* **TASK REQUIREMENTS**:
Search the material for the word "will" and copy every line in which it occurs.

* **DATA RECORDS**:
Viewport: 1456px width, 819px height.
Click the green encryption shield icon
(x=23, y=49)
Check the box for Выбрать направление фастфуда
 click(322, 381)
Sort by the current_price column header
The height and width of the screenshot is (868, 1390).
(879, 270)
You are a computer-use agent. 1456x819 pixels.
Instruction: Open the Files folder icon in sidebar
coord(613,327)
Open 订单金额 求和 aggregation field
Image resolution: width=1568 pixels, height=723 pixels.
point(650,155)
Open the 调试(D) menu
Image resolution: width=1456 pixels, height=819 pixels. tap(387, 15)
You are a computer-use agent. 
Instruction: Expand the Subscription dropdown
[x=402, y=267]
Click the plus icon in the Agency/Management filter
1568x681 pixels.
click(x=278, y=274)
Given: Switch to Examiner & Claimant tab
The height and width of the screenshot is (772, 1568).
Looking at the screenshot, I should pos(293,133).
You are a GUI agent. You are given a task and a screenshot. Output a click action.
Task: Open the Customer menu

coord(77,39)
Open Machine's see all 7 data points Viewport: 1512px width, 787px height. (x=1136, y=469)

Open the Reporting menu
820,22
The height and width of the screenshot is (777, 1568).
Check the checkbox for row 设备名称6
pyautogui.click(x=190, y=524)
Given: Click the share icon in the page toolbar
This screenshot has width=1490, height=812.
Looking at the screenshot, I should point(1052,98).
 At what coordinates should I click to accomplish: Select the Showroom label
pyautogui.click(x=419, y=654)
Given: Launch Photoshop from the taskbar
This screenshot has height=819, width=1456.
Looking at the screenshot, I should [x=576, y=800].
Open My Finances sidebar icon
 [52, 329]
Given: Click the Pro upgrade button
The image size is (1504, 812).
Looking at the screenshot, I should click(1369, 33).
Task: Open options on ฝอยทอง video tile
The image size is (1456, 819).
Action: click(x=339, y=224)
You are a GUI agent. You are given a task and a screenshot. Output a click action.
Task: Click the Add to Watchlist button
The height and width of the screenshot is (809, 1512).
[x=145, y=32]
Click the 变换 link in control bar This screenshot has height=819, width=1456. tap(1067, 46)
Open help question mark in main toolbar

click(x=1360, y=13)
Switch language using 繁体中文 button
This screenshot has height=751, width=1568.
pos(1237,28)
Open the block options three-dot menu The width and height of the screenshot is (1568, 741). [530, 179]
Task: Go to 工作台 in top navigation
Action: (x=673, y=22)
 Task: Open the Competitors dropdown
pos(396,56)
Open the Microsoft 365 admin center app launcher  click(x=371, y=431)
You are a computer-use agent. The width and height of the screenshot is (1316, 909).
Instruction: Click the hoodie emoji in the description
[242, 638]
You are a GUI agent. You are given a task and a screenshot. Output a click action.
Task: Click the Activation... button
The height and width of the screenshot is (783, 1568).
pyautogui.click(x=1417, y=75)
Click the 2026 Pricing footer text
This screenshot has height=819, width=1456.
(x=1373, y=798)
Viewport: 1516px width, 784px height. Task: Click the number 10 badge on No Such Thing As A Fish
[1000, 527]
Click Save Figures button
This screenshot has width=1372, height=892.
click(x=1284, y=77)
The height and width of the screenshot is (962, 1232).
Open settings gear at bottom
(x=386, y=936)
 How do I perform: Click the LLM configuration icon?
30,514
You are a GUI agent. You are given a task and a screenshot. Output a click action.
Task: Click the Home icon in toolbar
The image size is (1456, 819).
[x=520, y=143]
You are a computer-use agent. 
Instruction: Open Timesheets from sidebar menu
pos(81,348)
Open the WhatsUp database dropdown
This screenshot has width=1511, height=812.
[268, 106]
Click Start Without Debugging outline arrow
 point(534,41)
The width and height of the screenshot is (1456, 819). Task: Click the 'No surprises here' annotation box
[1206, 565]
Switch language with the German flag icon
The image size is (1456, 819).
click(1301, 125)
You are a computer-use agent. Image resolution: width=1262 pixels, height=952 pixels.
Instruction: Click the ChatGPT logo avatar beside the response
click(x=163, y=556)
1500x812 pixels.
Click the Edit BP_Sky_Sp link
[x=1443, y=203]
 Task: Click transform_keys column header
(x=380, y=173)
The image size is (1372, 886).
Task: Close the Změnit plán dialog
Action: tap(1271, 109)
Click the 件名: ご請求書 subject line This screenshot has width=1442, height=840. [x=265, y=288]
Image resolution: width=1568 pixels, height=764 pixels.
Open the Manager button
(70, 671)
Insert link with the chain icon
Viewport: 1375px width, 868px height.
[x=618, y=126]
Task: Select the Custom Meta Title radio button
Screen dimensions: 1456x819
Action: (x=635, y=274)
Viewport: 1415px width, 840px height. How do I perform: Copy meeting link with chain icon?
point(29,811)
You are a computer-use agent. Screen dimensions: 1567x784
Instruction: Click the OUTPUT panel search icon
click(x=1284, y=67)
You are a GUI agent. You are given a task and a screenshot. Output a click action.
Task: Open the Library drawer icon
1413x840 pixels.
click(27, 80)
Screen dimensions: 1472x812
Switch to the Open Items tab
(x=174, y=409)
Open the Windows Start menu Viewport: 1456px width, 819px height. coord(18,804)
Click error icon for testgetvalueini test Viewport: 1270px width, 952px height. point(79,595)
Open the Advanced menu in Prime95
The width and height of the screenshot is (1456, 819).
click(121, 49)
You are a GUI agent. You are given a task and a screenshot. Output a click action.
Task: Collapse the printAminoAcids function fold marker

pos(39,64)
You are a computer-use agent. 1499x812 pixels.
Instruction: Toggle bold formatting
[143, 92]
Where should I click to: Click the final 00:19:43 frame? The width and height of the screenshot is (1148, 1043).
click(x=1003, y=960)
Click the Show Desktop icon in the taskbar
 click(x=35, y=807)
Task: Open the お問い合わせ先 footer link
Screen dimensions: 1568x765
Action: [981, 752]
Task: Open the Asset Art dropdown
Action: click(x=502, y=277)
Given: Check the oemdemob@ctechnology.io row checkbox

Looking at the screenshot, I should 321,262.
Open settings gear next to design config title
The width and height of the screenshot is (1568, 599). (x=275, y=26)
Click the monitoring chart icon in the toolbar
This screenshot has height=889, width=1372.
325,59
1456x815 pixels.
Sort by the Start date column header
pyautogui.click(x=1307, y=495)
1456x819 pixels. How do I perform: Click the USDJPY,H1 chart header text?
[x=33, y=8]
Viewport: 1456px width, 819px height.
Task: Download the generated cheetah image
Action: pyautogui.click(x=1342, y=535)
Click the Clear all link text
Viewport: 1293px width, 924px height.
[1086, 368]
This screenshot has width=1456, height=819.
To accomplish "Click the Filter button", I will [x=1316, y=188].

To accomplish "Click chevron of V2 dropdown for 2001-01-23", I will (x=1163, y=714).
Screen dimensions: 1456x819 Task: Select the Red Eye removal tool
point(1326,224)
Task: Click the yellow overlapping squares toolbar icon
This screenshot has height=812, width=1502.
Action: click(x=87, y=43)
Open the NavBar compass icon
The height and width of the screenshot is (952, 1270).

* **EXERCISE RESPONSE**:
To accomplish "Click the Filter button", I will [x=1316, y=188].
To accomplish "Click chevron of V2 dropdown for 2001-01-23", I will (x=1163, y=714).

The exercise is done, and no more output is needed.